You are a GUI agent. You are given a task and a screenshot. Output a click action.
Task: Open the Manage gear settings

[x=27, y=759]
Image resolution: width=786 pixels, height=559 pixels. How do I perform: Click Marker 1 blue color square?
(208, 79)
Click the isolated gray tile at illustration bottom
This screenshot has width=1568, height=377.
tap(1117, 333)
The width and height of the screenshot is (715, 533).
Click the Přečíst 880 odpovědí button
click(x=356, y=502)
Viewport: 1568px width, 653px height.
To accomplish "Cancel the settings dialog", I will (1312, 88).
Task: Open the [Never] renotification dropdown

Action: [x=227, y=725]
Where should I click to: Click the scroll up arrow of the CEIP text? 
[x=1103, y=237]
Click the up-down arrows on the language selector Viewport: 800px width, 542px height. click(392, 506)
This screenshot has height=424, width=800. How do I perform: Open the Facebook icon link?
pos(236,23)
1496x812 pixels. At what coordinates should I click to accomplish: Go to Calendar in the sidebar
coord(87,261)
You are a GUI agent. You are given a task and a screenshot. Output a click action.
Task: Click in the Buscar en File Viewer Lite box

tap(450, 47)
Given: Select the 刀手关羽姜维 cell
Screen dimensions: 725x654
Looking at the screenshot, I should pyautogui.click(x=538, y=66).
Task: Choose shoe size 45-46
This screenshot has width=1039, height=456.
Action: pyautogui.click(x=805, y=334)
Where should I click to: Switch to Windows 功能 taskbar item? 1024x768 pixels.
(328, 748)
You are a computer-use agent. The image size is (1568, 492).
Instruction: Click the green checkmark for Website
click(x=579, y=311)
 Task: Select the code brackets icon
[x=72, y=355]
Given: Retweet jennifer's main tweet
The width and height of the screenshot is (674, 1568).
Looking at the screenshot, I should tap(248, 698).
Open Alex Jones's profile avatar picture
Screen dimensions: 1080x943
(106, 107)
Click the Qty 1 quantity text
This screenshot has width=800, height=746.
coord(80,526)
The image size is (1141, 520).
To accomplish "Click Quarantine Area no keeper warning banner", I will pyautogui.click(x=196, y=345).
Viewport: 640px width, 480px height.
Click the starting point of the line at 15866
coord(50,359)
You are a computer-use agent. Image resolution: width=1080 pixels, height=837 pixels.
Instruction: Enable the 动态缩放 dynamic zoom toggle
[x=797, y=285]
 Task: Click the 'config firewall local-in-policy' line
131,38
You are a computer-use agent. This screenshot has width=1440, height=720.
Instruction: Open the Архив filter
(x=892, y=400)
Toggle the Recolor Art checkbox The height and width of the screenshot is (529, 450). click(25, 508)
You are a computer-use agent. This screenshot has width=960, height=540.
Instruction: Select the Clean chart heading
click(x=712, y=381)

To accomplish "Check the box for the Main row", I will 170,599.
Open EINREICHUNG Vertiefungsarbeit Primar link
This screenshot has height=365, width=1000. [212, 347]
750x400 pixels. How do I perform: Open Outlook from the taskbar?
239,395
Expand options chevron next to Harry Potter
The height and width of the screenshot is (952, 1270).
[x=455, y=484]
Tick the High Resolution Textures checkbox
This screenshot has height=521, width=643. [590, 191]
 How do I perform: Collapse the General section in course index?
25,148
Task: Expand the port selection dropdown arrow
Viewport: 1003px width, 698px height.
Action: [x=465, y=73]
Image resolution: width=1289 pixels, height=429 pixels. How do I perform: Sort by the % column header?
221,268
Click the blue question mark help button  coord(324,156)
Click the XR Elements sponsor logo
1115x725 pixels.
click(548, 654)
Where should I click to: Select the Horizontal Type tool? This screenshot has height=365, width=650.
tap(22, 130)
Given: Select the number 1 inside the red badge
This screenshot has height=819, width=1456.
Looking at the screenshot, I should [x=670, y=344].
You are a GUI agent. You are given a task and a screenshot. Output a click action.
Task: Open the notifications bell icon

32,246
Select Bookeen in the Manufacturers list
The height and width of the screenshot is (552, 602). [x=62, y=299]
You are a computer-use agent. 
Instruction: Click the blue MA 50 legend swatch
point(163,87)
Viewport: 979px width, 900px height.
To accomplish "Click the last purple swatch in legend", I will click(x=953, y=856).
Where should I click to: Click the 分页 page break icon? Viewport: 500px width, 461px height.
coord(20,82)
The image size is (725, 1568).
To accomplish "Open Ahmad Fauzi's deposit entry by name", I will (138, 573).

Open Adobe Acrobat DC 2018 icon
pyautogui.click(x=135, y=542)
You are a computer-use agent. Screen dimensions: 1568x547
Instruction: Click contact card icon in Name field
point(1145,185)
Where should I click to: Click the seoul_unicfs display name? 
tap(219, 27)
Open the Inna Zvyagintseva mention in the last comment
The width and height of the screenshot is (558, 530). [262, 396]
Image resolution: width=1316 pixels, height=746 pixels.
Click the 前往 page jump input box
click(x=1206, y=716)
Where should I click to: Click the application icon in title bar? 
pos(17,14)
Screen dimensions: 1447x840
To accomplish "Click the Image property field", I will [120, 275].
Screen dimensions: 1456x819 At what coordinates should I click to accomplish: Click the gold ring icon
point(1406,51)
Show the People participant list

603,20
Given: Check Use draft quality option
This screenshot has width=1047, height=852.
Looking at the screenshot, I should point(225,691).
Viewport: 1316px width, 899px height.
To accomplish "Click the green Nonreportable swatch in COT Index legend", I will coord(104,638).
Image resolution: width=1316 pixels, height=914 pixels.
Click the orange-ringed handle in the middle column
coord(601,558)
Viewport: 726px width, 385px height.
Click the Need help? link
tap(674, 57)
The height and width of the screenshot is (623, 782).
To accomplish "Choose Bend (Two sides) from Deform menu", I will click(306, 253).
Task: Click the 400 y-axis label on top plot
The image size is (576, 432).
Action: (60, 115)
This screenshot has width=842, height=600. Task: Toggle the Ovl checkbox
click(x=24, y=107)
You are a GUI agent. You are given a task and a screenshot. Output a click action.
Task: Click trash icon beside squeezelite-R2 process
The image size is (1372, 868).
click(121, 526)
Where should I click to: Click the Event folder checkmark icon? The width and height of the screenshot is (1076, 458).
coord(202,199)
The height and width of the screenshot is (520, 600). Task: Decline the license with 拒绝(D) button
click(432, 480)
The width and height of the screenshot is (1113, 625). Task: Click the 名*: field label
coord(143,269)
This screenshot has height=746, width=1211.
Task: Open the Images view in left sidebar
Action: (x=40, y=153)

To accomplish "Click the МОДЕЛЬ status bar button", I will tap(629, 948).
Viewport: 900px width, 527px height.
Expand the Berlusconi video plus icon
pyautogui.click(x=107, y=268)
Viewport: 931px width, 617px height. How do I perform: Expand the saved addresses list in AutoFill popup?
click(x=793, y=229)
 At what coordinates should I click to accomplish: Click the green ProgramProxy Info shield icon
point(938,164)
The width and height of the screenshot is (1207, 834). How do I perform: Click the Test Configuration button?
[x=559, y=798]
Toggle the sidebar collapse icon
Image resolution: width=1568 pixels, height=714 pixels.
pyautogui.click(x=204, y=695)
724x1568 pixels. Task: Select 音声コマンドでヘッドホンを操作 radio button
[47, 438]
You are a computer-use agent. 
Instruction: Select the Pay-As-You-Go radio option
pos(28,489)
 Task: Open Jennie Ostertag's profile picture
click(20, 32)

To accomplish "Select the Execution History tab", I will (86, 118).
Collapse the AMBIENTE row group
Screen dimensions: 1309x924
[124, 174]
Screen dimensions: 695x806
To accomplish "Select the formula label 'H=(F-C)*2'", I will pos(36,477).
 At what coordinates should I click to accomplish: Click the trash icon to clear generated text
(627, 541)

§ **Activity**: The data above should be returned exactly as written.

§ **Response area**:
You are a GUI agent. You are given a task and a screenshot. Output a click action.
Task: Open the Manage gear settings

[x=27, y=759]
Image resolution: width=786 pixels, height=559 pixels. How do I perform: Click Marker 1 blue color square?
(208, 79)
Click the isolated gray tile at illustration bottom
This screenshot has width=1568, height=377.
tap(1117, 333)
The width and height of the screenshot is (715, 533).
Click the Přečíst 880 odpovědí button
click(x=356, y=502)
Viewport: 1568px width, 653px height.
To accomplish "Cancel the settings dialog", I will (1312, 88).
Task: Open the [Never] renotification dropdown

Action: [x=227, y=725]
Where should I click to: Click the scroll up arrow of the CEIP text? 
[x=1103, y=237]
Click the up-down arrows on the language selector Viewport: 800px width, 542px height. click(392, 506)
This screenshot has height=424, width=800. How do I perform: Open the Facebook icon link?
pos(236,23)
1496x812 pixels. At what coordinates should I click to accomplish: Go to Calendar in the sidebar
coord(87,261)
You are a GUI agent. You are given a task and a screenshot. Output a click action.
Task: Click in the Buscar en File Viewer Lite box

tap(450, 47)
Given: Select the 刀手关羽姜维 cell
Screen dimensions: 725x654
Looking at the screenshot, I should pyautogui.click(x=538, y=66).
Task: Choose shoe size 45-46
This screenshot has width=1039, height=456.
Action: pyautogui.click(x=805, y=334)
Where should I click to: Switch to Windows 功能 taskbar item? 1024x768 pixels.
(328, 748)
You are a computer-use agent. The image size is (1568, 492).
Instruction: Click the green checkmark for Website
click(x=579, y=311)
 Task: Select the code brackets icon
[x=72, y=355]
Given: Retweet jennifer's main tweet
The width and height of the screenshot is (674, 1568).
Looking at the screenshot, I should tap(248, 698).
Open Alex Jones's profile avatar picture
Screen dimensions: 1080x943
(106, 107)
Click the Qty 1 quantity text
This screenshot has width=800, height=746.
coord(80,526)
The image size is (1141, 520).
To accomplish "Click Quarantine Area no keeper warning banner", I will pyautogui.click(x=196, y=345).
Viewport: 640px width, 480px height.
Click the starting point of the line at 15866
coord(50,359)
You are a computer-use agent. Image resolution: width=1080 pixels, height=837 pixels.
Instruction: Enable the 动态缩放 dynamic zoom toggle
[x=797, y=285]
 Task: Click the 'config firewall local-in-policy' line
131,38
You are a computer-use agent. This screenshot has width=1440, height=720.
Instruction: Open the Архив filter
(x=892, y=400)
Toggle the Recolor Art checkbox The height and width of the screenshot is (529, 450). click(25, 508)
You are a computer-use agent. This screenshot has width=960, height=540.
Instruction: Select the Clean chart heading
click(x=712, y=381)

To accomplish "Check the box for the Main row", I will 170,599.
Open EINREICHUNG Vertiefungsarbeit Primar link
This screenshot has height=365, width=1000. [212, 347]
750x400 pixels. How do I perform: Open Outlook from the taskbar?
239,395
Expand options chevron next to Harry Potter
The height and width of the screenshot is (952, 1270).
[x=455, y=484]
Tick the High Resolution Textures checkbox
This screenshot has height=521, width=643. [590, 191]
 How do I perform: Collapse the General section in course index?
25,148
Task: Expand the port selection dropdown arrow
Viewport: 1003px width, 698px height.
Action: [x=465, y=73]
Image resolution: width=1289 pixels, height=429 pixels. How do I perform: Sort by the % column header?
221,268
Click the blue question mark help button  coord(324,156)
Click the XR Elements sponsor logo
1115x725 pixels.
click(548, 654)
Where should I click to: Select the Horizontal Type tool? This screenshot has height=365, width=650.
tap(22, 130)
Given: Select the number 1 inside the red badge
This screenshot has height=819, width=1456.
Looking at the screenshot, I should [x=670, y=344].
You are a GUI agent. You are given a task and a screenshot. Output a click action.
Task: Open the notifications bell icon

32,246
Select Bookeen in the Manufacturers list
The height and width of the screenshot is (552, 602). [x=62, y=299]
You are a computer-use agent. 
Instruction: Click the blue MA 50 legend swatch
point(163,87)
Viewport: 979px width, 900px height.
To accomplish "Click the last purple swatch in legend", I will click(x=953, y=856).
Where should I click to: Click the 分页 page break icon? Viewport: 500px width, 461px height.
coord(20,82)
The image size is (725, 1568).
To accomplish "Open Ahmad Fauzi's deposit entry by name", I will (138, 573).

Open Adobe Acrobat DC 2018 icon
pyautogui.click(x=135, y=542)
You are a computer-use agent. Screen dimensions: 1568x547
Instruction: Click contact card icon in Name field
point(1145,185)
Where should I click to: Click the seoul_unicfs display name? 
tap(219, 27)
Open the Inna Zvyagintseva mention in the last comment
The width and height of the screenshot is (558, 530). [262, 396]
Image resolution: width=1316 pixels, height=746 pixels.
Click the 前往 page jump input box
click(x=1206, y=716)
Where should I click to: Click the application icon in title bar? 
pos(17,14)
Screen dimensions: 1447x840
To accomplish "Click the Image property field", I will [120, 275].
Screen dimensions: 1456x819 At what coordinates should I click to accomplish: Click the gold ring icon
point(1406,51)
Show the People participant list

603,20
Given: Check Use draft quality option
This screenshot has width=1047, height=852.
Looking at the screenshot, I should point(225,691).
Viewport: 1316px width, 899px height.
To accomplish "Click the green Nonreportable swatch in COT Index legend", I will coord(104,638).
Image resolution: width=1316 pixels, height=914 pixels.
Click the orange-ringed handle in the middle column
coord(601,558)
Viewport: 726px width, 385px height.
Click the Need help? link
tap(674, 57)
The height and width of the screenshot is (623, 782).
To accomplish "Choose Bend (Two sides) from Deform menu", I will click(306, 253).
Task: Click the 400 y-axis label on top plot
The image size is (576, 432).
Action: (60, 115)
This screenshot has width=842, height=600. Task: Toggle the Ovl checkbox
click(x=24, y=107)
You are a GUI agent. You are given a task and a screenshot. Output a click action.
Task: Click trash icon beside squeezelite-R2 process
The image size is (1372, 868).
click(121, 526)
Where should I click to: Click the Event folder checkmark icon? The width and height of the screenshot is (1076, 458).
coord(202,199)
The height and width of the screenshot is (520, 600). Task: Decline the license with 拒绝(D) button
click(432, 480)
The width and height of the screenshot is (1113, 625). Task: Click the 名*: field label
coord(143,269)
This screenshot has height=746, width=1211.
Task: Open the Images view in left sidebar
Action: (x=40, y=153)

To accomplish "Click the МОДЕЛЬ status bar button", I will tap(629, 948).
Viewport: 900px width, 527px height.
Expand the Berlusconi video plus icon
pyautogui.click(x=107, y=268)
Viewport: 931px width, 617px height. How do I perform: Expand the saved addresses list in AutoFill popup?
click(x=793, y=229)
 At what coordinates should I click to accomplish: Click the green ProgramProxy Info shield icon
point(938,164)
The width and height of the screenshot is (1207, 834). How do I perform: Click the Test Configuration button?
[x=559, y=798]
Toggle the sidebar collapse icon
Image resolution: width=1568 pixels, height=714 pixels.
pyautogui.click(x=204, y=695)
724x1568 pixels. Task: Select 音声コマンドでヘッドホンを操作 radio button
[47, 438]
You are a computer-use agent. 
Instruction: Select the Pay-As-You-Go radio option
pos(28,489)
 Task: Open Jennie Ostertag's profile picture
click(20, 32)

To accomplish "Select the Execution History tab", I will (86, 118).
Collapse the AMBIENTE row group
Screen dimensions: 1309x924
[124, 174]
Screen dimensions: 695x806
To accomplish "Select the formula label 'H=(F-C)*2'", I will pos(36,477).
 At what coordinates should I click to accomplish: Click the trash icon to clear generated text
(627, 541)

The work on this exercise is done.